▶ _Data for analysis_:
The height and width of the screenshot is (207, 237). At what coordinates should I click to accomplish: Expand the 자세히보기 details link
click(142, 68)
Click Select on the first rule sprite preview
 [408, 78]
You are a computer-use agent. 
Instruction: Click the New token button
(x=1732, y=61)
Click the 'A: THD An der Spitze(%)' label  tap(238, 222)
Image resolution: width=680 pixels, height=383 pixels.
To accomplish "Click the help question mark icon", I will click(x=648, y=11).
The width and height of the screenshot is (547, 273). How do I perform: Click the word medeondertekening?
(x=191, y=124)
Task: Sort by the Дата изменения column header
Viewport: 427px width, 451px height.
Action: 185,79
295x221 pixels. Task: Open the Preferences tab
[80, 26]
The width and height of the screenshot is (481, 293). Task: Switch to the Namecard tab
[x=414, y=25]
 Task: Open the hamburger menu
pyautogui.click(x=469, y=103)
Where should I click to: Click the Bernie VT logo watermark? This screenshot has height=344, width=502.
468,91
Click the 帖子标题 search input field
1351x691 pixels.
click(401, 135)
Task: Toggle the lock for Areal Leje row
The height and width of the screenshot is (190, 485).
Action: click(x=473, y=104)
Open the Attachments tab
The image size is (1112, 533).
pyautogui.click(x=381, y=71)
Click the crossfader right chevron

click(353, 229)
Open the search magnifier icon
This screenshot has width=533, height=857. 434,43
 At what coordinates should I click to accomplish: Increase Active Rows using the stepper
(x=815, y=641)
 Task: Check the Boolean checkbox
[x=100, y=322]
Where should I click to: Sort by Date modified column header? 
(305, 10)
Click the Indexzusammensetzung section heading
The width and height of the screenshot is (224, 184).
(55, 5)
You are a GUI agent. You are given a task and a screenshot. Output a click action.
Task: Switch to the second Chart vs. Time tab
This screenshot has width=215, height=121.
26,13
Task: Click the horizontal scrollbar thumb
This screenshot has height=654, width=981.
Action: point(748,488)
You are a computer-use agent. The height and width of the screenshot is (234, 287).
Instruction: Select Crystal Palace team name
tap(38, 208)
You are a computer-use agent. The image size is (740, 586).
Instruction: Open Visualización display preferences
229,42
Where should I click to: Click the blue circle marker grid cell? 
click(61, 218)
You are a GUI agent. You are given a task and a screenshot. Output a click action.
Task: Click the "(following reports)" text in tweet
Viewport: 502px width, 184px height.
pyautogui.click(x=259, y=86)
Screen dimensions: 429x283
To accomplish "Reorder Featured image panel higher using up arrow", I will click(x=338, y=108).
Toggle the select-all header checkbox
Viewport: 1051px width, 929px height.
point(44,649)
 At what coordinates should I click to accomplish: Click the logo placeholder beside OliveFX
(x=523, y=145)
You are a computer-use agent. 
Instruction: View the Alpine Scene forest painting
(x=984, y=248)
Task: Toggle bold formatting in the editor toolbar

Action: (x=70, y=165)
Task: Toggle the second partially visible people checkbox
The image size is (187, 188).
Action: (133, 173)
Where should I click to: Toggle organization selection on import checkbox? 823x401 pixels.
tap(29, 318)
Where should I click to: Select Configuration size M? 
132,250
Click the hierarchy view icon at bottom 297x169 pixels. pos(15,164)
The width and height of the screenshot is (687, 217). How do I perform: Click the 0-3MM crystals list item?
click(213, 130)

▶ _Requirement_: Retype all the data, keeping every character the same.

▶ _Answer for this exercise_:
The height and width of the screenshot is (207, 237). At what coordinates should I click to accomplish: Expand the 자세히보기 details link
click(142, 68)
Click Select on the first rule sprite preview
 [408, 78]
You are a computer-use agent. 
Instruction: Click the New token button
(x=1732, y=61)
Click the 'A: THD An der Spitze(%)' label  tap(238, 222)
Image resolution: width=680 pixels, height=383 pixels.
To accomplish "Click the help question mark icon", I will click(x=648, y=11).
The width and height of the screenshot is (547, 273). How do I perform: Click the word medeondertekening?
(x=191, y=124)
Task: Sort by the Дата изменения column header
Viewport: 427px width, 451px height.
Action: 185,79
295x221 pixels. Task: Open the Preferences tab
[80, 26]
The width and height of the screenshot is (481, 293). Task: Switch to the Namecard tab
[x=414, y=25]
 Task: Open the hamburger menu
pyautogui.click(x=469, y=103)
Where should I click to: Click the Bernie VT logo watermark? This screenshot has height=344, width=502.
468,91
Click the 帖子标题 search input field
1351x691 pixels.
click(401, 135)
Task: Toggle the lock for Areal Leje row
The height and width of the screenshot is (190, 485).
Action: click(x=473, y=104)
Open the Attachments tab
The image size is (1112, 533).
pyautogui.click(x=381, y=71)
Click the crossfader right chevron

click(353, 229)
Open the search magnifier icon
This screenshot has width=533, height=857. 434,43
 At what coordinates should I click to accomplish: Increase Active Rows using the stepper
(x=815, y=641)
 Task: Check the Boolean checkbox
[x=100, y=322]
Where should I click to: Sort by Date modified column header? 
(305, 10)
Click the Indexzusammensetzung section heading
The width and height of the screenshot is (224, 184).
(55, 5)
You are a GUI agent. You are given a task and a screenshot. Output a click action.
Task: Switch to the second Chart vs. Time tab
This screenshot has width=215, height=121.
26,13
Task: Click the horizontal scrollbar thumb
This screenshot has height=654, width=981.
Action: point(748,488)
You are a computer-use agent. The height and width of the screenshot is (234, 287).
Instruction: Select Crystal Palace team name
tap(38, 208)
You are a computer-use agent. The image size is (740, 586).
Instruction: Open Visualización display preferences
229,42
Where should I click to: Click the blue circle marker grid cell? 
click(61, 218)
You are a GUI agent. You are given a task and a screenshot. Output a click action.
Task: Click the "(following reports)" text in tweet
Viewport: 502px width, 184px height.
pyautogui.click(x=259, y=86)
Screen dimensions: 429x283
To accomplish "Reorder Featured image panel higher using up arrow", I will click(x=338, y=108).
Toggle the select-all header checkbox
Viewport: 1051px width, 929px height.
point(44,649)
 At what coordinates should I click to accomplish: Click the logo placeholder beside OliveFX
(x=523, y=145)
You are a computer-use agent. 
Instruction: View the Alpine Scene forest painting
(x=984, y=248)
Task: Toggle bold formatting in the editor toolbar

Action: (x=70, y=165)
Task: Toggle the second partially visible people checkbox
The image size is (187, 188).
Action: (133, 173)
Where should I click to: Toggle organization selection on import checkbox? 823x401 pixels.
tap(29, 318)
Where should I click to: Select Configuration size M? 
132,250
Click the hierarchy view icon at bottom 297x169 pixels. pos(15,164)
The width and height of the screenshot is (687, 217). How do I perform: Click the 0-3MM crystals list item?
click(213, 130)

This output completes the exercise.